In 1963, weeks before his own assassination, President Kennedy gave approval for the CIA to encourage a group of South Vietnamese generals to depose President Ngo Dinh Diem of South Vietnam. The generals murdered him and his brother on November 1.

Vice President, Lyndon B. Johnson, later said that it was the worst mistake we ever made.

What was President Kennedy's reason for this?

3 Answers 3


The quick answer is the Cold War. The context surrounding the assassination of Ngo Dinh Diem provides the long answer.

After WWII the US and the USSR were engaged in the Cold War. The time period from 1949-1963 saw China, North Korea, and Cuba become outright communist countries, and a short lived regime sympathetic to Moscow appeared in Guatemala. This created great fear in the US foreign policy apparatus that the Cold War was being lost one proxy state at a time. This fear is a large contributing factor to why the US had a strong commitment to Ngo Dinh Diem.

In 1963, Ngo Dinh Diem was viewed by many in the US foreign policy apparatus as having lost control of the population, and unable to defeat the communists he was at war with. The famous image of the Buddhist monk lighting himself on fire had just been published in the New York Times, and Kennedy's advisors lost faith in Ngo Dinh Diem.

In this context (fear of the spread of communism) Kennedy gave implicit approval of the assassination operation. According to Stephen Kinzer's book Overthrow Kennedy never gave explicit approval, and regretted the death of Ngo Dinh Diem.

For further reading:

For the Common Defense @ pp. 573-576

Overthrow @ pp. 149, 152-169

  • 1
    Yes, JFK was surprised and disturbed by the Diem assassination. Also, a very good resource is this section of The Pentagon Papers.
    – Geremia
    Sep 13, 2014 at 20:00

Kennedy approved of Diem's overthrow, but naively believed assurances given that Diem would be protected and granted exile. http://consortiumnews.com/2013/11/25/jfks-embrace-of-third-world-nationalists/ It was because of Diem's murder that Kennedy immediately regretted the coup occurring. https://www.youtube.com/watch?v=xEJdtodFcDQ

  • 2
    Welcome to History.SE - It would be helpful if you included a summary of the information in the sources that you link to in your answer. Linked pages should be a way to get additional information, and they can also be subject to link rot that would leave your answer without context.
    – Comintern
    Sep 24, 2014 at 3:36

Question: Why did JFK give approval for the CIA to encourage Diem's "deposal"?

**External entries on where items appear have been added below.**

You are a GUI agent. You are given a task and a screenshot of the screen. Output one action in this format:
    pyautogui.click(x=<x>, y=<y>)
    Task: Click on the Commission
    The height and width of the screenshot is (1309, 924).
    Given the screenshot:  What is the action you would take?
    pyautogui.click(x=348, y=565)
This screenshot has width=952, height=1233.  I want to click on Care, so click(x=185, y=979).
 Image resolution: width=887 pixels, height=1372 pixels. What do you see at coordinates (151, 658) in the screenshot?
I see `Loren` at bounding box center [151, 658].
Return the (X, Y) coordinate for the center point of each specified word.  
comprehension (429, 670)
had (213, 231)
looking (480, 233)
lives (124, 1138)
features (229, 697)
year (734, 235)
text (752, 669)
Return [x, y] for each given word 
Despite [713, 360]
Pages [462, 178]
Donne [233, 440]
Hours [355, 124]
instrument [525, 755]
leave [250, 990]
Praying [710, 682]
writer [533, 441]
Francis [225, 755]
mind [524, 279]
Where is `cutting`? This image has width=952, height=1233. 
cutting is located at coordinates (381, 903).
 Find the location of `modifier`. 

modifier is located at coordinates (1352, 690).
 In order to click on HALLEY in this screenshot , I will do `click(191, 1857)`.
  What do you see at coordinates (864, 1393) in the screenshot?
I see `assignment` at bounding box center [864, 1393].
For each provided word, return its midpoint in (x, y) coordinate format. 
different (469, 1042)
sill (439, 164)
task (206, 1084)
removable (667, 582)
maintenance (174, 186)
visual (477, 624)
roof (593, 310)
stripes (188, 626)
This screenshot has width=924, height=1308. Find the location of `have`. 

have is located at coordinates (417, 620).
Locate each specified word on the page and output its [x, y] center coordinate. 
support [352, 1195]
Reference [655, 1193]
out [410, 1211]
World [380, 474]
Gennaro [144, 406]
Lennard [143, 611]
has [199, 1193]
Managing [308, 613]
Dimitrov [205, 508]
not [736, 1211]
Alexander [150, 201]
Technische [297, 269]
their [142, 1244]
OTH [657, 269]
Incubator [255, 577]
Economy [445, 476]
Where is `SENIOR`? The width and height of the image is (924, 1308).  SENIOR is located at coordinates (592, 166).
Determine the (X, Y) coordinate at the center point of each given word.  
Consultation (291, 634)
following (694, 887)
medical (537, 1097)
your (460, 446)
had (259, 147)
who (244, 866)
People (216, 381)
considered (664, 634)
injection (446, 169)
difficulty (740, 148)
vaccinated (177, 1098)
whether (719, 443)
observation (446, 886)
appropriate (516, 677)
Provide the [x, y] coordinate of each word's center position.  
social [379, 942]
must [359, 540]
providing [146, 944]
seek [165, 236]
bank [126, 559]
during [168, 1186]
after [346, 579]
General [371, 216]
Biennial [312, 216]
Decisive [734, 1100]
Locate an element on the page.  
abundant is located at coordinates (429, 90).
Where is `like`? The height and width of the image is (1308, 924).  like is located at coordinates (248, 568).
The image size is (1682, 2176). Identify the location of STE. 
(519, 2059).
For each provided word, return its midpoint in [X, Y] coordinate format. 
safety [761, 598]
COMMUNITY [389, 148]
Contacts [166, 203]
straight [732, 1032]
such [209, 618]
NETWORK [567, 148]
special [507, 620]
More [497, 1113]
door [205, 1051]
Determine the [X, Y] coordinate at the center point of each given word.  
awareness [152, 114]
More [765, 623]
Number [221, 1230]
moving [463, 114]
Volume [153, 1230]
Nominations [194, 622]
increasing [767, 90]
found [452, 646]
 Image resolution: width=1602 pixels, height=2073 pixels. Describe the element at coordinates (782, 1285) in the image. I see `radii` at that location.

There is no evidence Kennedy ever approved of Diem's assassination. Kennedy gave approval for the American Embassy in Saigon to seek a leadership change. President Diem had survived two previous assassination attempts by his own Military. As a Catholic in a majority Buddhist country who systematically discriminated against Buddhists Diem was kept in power by authoritarian means. These policies in 1963 exploded into executions of hundreds of protesting buddhists across vietnam and this prompted Kennedy to look for alternatives to Diem's 9 year nepotistic authoritarian rule. The mere signalling by Kennedy that the US would accept alternative leadership was enough to incite the Vietnamese military to attempt a third coup d'etat and ultimately assassination. The two highest ranking Vietnamese Generals Dương Văn Minh and Trần Văn Đôn, respectively the Presidential Military Adviser and Army Chief of Staff, led a coup against Diệm. After Diem and his brother(Diem's principal advisor) were arrested while being transported an argument broke out between Diem's brother and Captain Nguyễn Văn Nhung in the back of the transport. After the argument got heated Captain Nguyen bayonetted Diem's brother and then shot Diem in the head killing both men.

The Death of Diem
During the journey back, Nghĩa gave his account of the assassinations to military headquarters: “As we rode back to the Joint General Staff headquarters, Diệm sat silently, but Nhu and the captain [Nhung] began to insult each other. I don’t know who started it. The name-calling grew passionate. The captain had hated Nhu before. Now he was charged with emotion.”[18] When the convoy reached a train crossing, Nghĩa said that Nhung “lunged at Nhu with a bayonet and stabbed him again and again, maybe fifteen or twenty times. Still in a rage, he turned to Diệm, took out his revolver and shot him in the head. Then he looked back at Nhu, who was lying on the floor, twitching. He put a bullet into his head too. Neither Diệm nor Nhu ever defended themselves. Their hands were tied.”

After Diem's death a Military Junta ruled Vietnam for 4 month, before it was overthrown. Captain Nguyen who had killed Diem was himself executed in that coup, he was the only fatality which brought General Nguyễn Khánh to power in 1964.